September is wall-to-wall with travel and tourism events, whether it is the hiking fraternity of Pits-Onder-Water or the creative powers at KwaZulu-Natal Tourism at work. It is as though every tourism destination in every province in the country is using this month to let the world know that their place is paradise on Earth.

Even the pope is using the pulpit to urge people around the world to remember that tourism “improves relations between individuals and people when they are cordial, respectful and based on solidarity”.

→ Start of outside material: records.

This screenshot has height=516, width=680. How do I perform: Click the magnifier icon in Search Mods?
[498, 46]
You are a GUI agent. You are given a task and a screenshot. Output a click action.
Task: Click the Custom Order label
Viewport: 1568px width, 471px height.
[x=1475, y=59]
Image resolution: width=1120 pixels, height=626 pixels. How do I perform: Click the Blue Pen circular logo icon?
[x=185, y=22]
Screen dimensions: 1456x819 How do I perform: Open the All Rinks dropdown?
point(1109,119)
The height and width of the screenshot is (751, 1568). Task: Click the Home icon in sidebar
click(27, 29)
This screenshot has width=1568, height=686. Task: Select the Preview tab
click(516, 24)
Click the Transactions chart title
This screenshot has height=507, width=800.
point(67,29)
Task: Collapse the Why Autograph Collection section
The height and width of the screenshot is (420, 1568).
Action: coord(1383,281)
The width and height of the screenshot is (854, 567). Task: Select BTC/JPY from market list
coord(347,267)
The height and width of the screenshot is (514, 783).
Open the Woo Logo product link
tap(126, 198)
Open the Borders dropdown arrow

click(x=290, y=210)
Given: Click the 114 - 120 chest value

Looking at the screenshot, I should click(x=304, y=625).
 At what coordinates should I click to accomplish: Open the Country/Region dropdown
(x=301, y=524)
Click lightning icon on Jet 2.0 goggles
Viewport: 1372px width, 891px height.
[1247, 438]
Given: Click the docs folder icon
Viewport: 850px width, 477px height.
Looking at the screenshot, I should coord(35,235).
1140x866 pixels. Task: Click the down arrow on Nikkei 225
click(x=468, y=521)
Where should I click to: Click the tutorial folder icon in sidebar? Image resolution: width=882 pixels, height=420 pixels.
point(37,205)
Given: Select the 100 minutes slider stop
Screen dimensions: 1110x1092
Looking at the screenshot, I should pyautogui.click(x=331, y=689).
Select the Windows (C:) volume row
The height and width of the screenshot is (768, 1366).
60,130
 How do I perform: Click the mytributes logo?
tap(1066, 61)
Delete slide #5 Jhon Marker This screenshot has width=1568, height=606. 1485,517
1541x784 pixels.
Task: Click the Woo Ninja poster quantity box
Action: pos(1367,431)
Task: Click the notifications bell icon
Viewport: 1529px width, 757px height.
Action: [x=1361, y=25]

All this is a result of South Africa’s Welcome campaign, symbolised by a little man bedecked in the fluttering colours of the South African flag. It appears on ATMs, credit cards, bumper stickers, aircraft fuselages and hotel bills. The Welcome tourism man and the associated celebration of September as Tourism Month is probably one of the most successful branding campaigns in recent local history.

Like many great ideas, it has its origins in an uneventful day. In mid-1999 former SA Tourism CEO Paul Bannister was drawing on the back of a serviette while having breakfast with then-minister of environmental affairs and tourism Mohammed Valli Moosa and former South African Airways (SAA) CEO Coleman Andrews.

“At the time South Africa’s global marketing campaign was in a bit of a mess and SAA was refusing to pay its levies because it wasn’t sure the money would be well spent,” says Bannister.

“We were playing with the statistic from the World Travel Organisation that one tourist equals eight jobs, and we all knew that two-thirds of most countries’ tourism comes from local people.

“We were approaching the new millennium and needed an icon that would put South Africa on the map. So I drew the Welcome dude on the serviette, SAA put its R10-million of arrears into the Welcome campaign and the rest is history.”

The campaign was launched in December 1999 in Soweto, with Moosa jiving rather awkwardly on stage with Yvonne Chaka Chaka.

In September 2000 South Africa’s first National Tourism Day was launched when the minister and his entourage travelled with journalists through the countryside on a memorable train trip from Cape Town to Kimberley and back.

But in that initiation trip was the germ of what could be a fatal flaw in an otherwise brilliant campaign — over-bureaucratisation.

“Many of us still talk about a massive, collective hangover that seemed to hover for a week as we stopped off at appointed venues en route from Cape Town. We were met by tribal dancing, generally awful food and incredibly long speeches by whatever government honcho was available to take to the podium,” says one participant.

Now that the celebration of Tourism Month has become an institutionalised item on every relevant government department’s agenda, there is the danger that the travel industry will become associated with sitting under a marquee in the blazing sun, listening to 13 long speeches before having a late lunch — the very opposite of the dreams and fantasies that fuel most people’s idea of a good holiday.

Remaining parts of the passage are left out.